All of this meta-commentary, intentional or not, also brings up the matter of the devotion to fan service that Abrams promised from the outset, a promise that has already met with some critical derision. The main beats of the plot echo those of the first Star Wars almost to a tee, which poses the question of how much of this tactic serves as thematic observation on history’s cyclical nature and how much as salve to the fans left disenfranchised by the prequels. It also poses the question of the nature of said fandom in general. I admire the verve with which some of my friends pursue their deep passions for Star Wars culture in all its forms (the conventions, the massive product tie-ins, the side stories and franchises), but I also sometimes feel like this fanbase in particular is one of the most retrograde in popular culture. That feeling of satisfaction I had upon Jedi’s conclusion has lasted with me through adulthood. I understand that those films were of another time, that Star Wars was a breath of pulpy, yet fresh air in a static science fiction world and a late-‘70s, post-Watergate culture in search of a Manichean moral clarity. The rabid desire amongst some of the fans to recapture that feeling, to do it the (ahem) right way again sometimes evokes the image of millions of Jay Gatsbys reaching out to the green Jedi light across the bay. But you can’t relive the past, old sports.
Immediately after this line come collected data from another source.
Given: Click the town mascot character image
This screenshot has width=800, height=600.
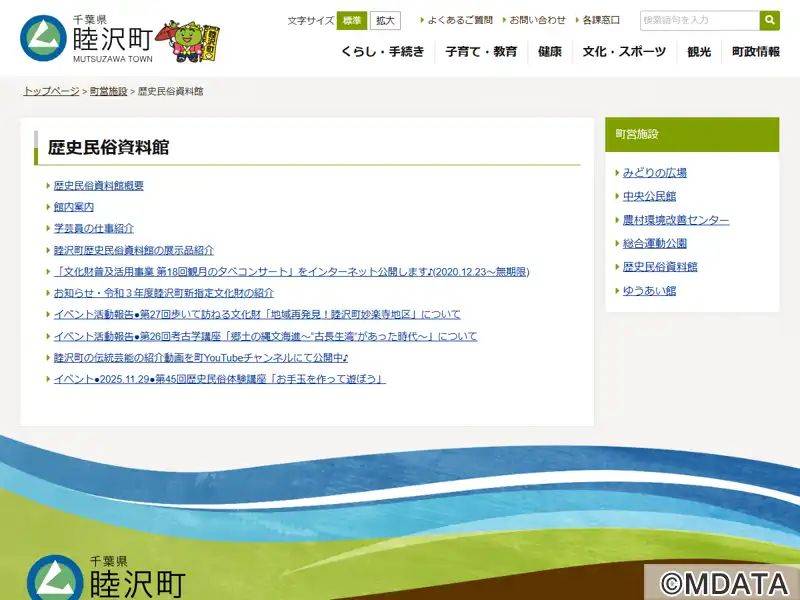Looking at the screenshot, I should pos(194,40).
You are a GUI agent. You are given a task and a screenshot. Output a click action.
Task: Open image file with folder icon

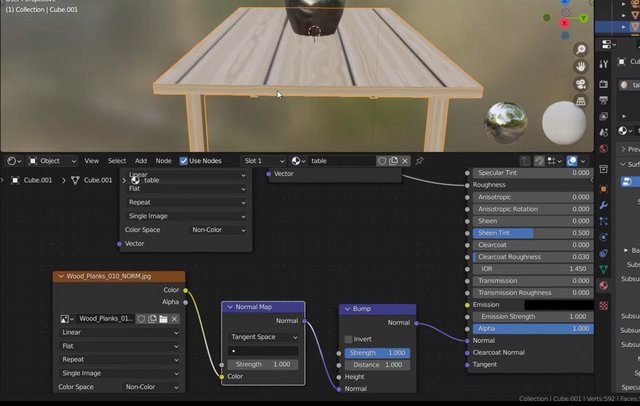(x=163, y=319)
Is this all necessarily a bad thing? Probably not. After all, we’re talking about a space opera that has brought multiple generations together in ways that should be a welcome development in our increasingly fractured culture. The TLDR version of this essay would state that yeah, I enjoyed The Force Awakens. Once Han and Chewie enter the fray, I had about ten minutes where I thought that it was outstanding, before some of the creakiness and predictability took over. Star Wars established a band of reluctant heroes fighting against an established, veteran evil; The Force Awakens plays in the same speculative field, but the rookie heroes are opposed by what amounts to a rookie villain leading a splinter force of the Empire. This film needed Ford, Fisher, and Hamill to pass the torch to the newbies, but at times this gambit feels like what would happen if Obi-Wan Kenobi was cloned and took over the first film. There’s also the wildly evolving nature of the Hollywood star system in play; even as relative unknowns in 1977, those leads carried a gravitas borne out of their background in that decade’s artistic milieu. Try as they might, it’s hard for Daisy Ridley, John Boyega, and Adam Driver to capture that same feeling in an era in which stars have lost their mythical, distanced status.
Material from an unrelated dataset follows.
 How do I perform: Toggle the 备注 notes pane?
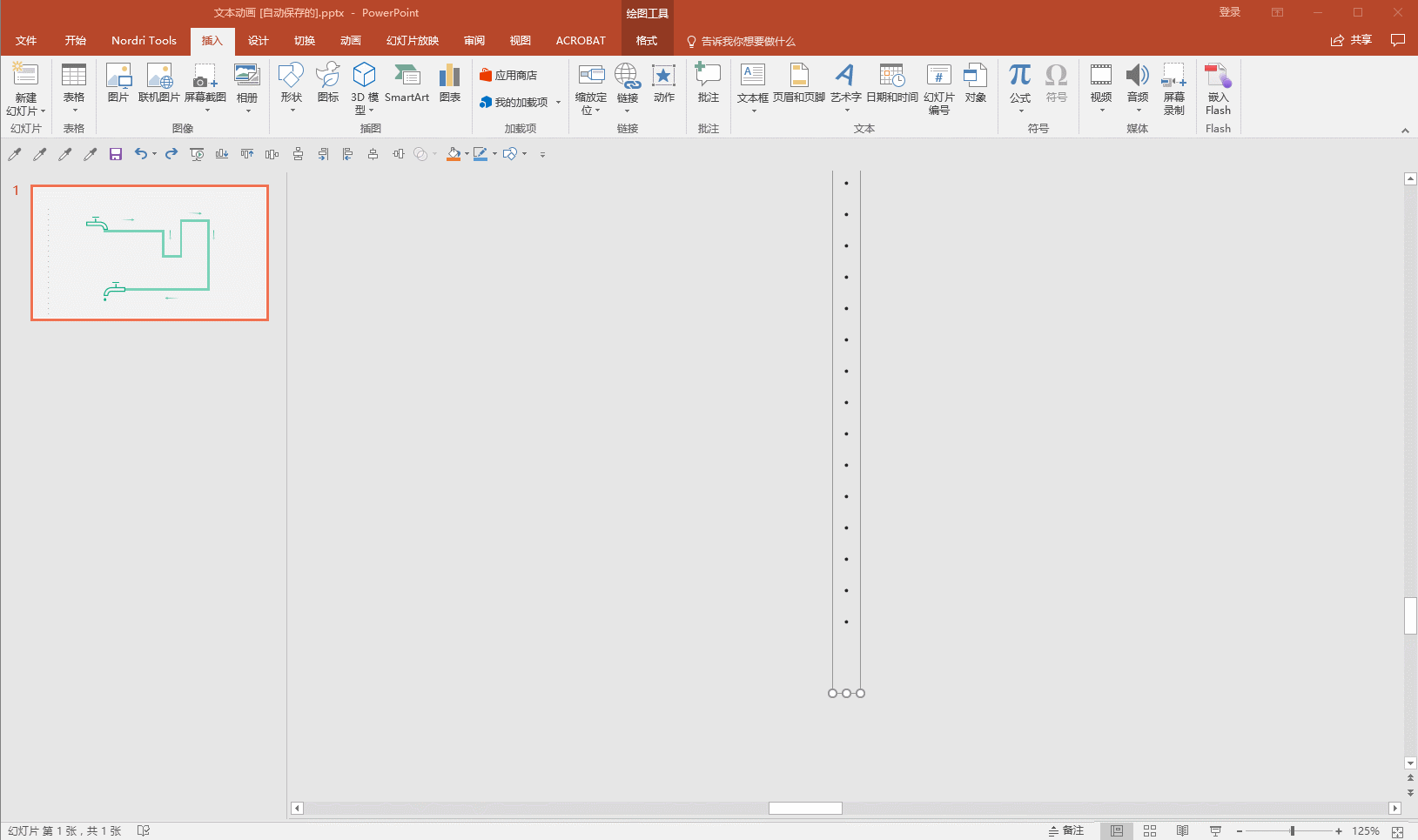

But hey, maybe that’s the point. Maybe after all of the hype, and discussion, and debate over the legacy of this sci-fi franchise, this is a Star Wars tailored for the Millenial fans who, much like the young’uns in Force Awakens, heard their ancestors speak in hushed tones about the magic they experienced back in 1977, or 1980, or 1983. Maybe the main purpose of this film is to prove that the magic can still be conjured, even if it’s more a simulacrum of something that, in its original form, is long gone. For better and/or for worse, Star Wars beats us on against the current, bearing us back ceaselessly into a galaxy and a society far, far, away.